ASSIGNMENT | Among the entries below, one line contains "You are a computer-use agent. Viewport: 260px" and another contains "Task: Open clipboard". Transcribe those two lines and every line between them, exactly.

Records from a data collection

********

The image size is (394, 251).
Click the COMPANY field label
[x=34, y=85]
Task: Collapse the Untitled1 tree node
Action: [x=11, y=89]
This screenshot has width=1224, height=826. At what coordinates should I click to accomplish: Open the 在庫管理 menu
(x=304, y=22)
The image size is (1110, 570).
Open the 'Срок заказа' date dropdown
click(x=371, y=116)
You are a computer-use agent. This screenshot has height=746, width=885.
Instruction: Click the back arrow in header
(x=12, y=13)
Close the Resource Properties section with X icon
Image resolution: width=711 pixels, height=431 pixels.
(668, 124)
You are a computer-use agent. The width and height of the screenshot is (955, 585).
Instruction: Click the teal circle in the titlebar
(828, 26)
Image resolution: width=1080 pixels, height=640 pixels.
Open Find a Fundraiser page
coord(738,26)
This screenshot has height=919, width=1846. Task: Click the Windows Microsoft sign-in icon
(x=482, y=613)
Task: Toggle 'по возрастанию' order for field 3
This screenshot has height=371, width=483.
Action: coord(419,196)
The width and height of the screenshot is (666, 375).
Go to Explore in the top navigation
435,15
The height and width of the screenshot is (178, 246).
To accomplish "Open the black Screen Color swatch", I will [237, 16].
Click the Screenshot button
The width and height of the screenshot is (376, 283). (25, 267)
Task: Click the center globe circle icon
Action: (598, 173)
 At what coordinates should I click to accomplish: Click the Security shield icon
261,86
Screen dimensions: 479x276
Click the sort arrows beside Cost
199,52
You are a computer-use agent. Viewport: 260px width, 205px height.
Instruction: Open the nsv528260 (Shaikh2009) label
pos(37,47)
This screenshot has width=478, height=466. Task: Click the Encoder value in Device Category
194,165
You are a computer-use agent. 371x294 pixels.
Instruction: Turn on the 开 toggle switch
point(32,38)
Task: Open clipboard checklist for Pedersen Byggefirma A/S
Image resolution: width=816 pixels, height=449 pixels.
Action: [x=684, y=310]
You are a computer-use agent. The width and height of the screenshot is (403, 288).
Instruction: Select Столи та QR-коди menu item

********

RESPONSE TO THIS EXERCISE |
You are a computer-use agent. Viewport: 260px width, 205px height.
Instruction: Open the nsv528260 (Shaikh2009) label
pos(37,47)
This screenshot has width=478, height=466. Task: Click the Encoder value in Device Category
194,165
You are a computer-use agent. 371x294 pixels.
Instruction: Turn on the 开 toggle switch
point(32,38)
Task: Open clipboard checklist for Pedersen Byggefirma A/S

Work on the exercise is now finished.